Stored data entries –
━━━━━━━━━━━━━━━━━━━━━━━━━━━━━━

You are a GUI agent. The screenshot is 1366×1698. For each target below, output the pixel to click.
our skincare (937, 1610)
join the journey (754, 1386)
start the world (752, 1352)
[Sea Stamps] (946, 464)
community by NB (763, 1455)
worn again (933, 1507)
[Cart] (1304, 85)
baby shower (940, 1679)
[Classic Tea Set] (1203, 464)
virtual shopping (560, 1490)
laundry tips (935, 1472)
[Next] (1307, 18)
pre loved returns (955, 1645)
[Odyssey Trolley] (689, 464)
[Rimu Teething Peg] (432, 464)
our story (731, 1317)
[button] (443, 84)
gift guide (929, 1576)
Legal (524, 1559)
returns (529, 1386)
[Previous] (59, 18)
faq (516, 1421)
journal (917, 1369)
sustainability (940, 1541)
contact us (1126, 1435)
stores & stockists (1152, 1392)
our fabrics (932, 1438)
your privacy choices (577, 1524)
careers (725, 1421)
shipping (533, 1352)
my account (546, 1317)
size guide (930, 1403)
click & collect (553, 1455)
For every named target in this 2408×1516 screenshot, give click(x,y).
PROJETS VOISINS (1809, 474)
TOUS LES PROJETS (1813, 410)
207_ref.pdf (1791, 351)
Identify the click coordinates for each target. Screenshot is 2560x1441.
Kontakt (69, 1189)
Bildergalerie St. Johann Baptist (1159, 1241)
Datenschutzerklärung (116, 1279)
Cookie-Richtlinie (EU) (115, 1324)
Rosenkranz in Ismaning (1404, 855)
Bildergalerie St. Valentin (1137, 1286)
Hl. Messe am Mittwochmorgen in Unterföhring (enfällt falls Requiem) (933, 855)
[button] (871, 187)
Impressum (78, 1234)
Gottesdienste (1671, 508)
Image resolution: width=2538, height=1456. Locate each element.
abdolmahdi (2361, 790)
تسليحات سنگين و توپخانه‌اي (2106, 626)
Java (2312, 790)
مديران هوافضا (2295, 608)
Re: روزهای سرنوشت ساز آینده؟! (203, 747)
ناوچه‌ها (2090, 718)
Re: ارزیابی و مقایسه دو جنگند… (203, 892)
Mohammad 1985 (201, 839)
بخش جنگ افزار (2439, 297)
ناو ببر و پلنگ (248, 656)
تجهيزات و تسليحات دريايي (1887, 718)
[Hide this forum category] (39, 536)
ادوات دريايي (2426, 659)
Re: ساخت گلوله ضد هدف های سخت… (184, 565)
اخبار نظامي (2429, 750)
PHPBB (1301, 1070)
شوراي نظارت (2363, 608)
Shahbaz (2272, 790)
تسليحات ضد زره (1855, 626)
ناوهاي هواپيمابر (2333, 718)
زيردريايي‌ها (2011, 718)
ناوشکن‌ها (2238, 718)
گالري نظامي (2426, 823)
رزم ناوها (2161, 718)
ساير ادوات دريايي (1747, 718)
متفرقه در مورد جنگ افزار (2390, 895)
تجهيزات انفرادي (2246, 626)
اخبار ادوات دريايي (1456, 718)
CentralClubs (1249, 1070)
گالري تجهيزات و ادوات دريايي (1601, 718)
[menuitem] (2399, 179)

━━━━━━━━━━━━━━━━━━━━━━━━━━━━━━

WHAT NEEDS TO BE DONE – The lines to return are those in the entries above that hold "ادوات".

OUTPUT –
ادوات دريايي (2426, 659)
ساير ادوات دريايي (1747, 718)
اخبار ادوات دريايي (1456, 718)
گالري تجهيزات و ادوات دريايي (1601, 718)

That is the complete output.